**Aim**
Copy the records starting at the line that contains "At what coordinates" and ending at the line that contains "(x=1335, y=223)", substituting "message" for "email" and leaving everything else unchanged.

**Source records**

****************************************

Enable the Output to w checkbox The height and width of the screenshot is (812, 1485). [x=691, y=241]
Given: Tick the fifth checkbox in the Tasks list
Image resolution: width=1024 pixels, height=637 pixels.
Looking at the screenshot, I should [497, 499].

****************************************

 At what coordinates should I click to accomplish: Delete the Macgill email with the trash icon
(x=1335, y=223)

****************************************

**Response to this exercise**
 At what coordinates should I click to accomplish: Delete the Macgill message with the trash icon
(x=1335, y=223)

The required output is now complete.